=== Section Start ===

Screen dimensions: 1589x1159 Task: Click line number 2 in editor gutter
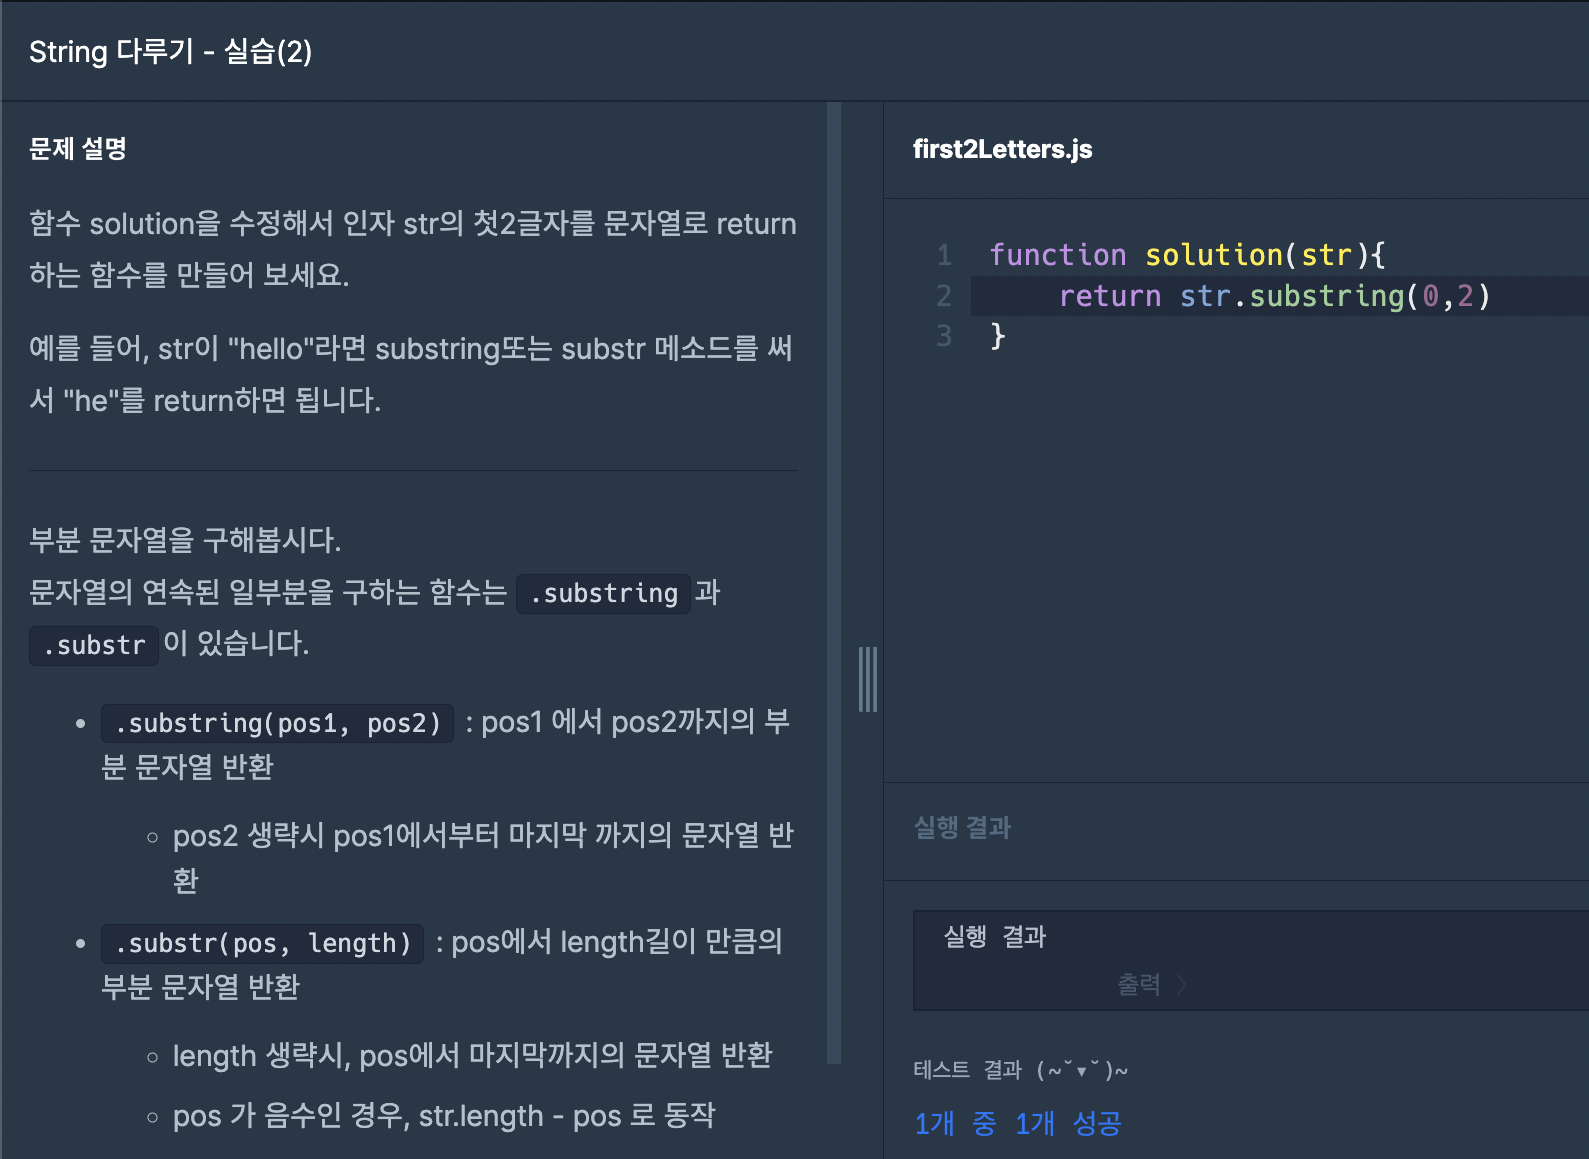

=== Section End ===
=== Section Start ===

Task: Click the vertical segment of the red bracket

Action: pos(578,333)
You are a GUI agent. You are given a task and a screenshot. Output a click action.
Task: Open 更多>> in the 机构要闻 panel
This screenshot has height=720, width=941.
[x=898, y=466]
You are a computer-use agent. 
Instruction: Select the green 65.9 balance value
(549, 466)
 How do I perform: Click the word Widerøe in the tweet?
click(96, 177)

=== Section End ===

- **Try it**: Look through the lines above and collect those with the word "agent".

- **Result of the task**:
You are a GUI agent. You are given a task and a screenshot. Output a click action.
You are a computer-use agent. 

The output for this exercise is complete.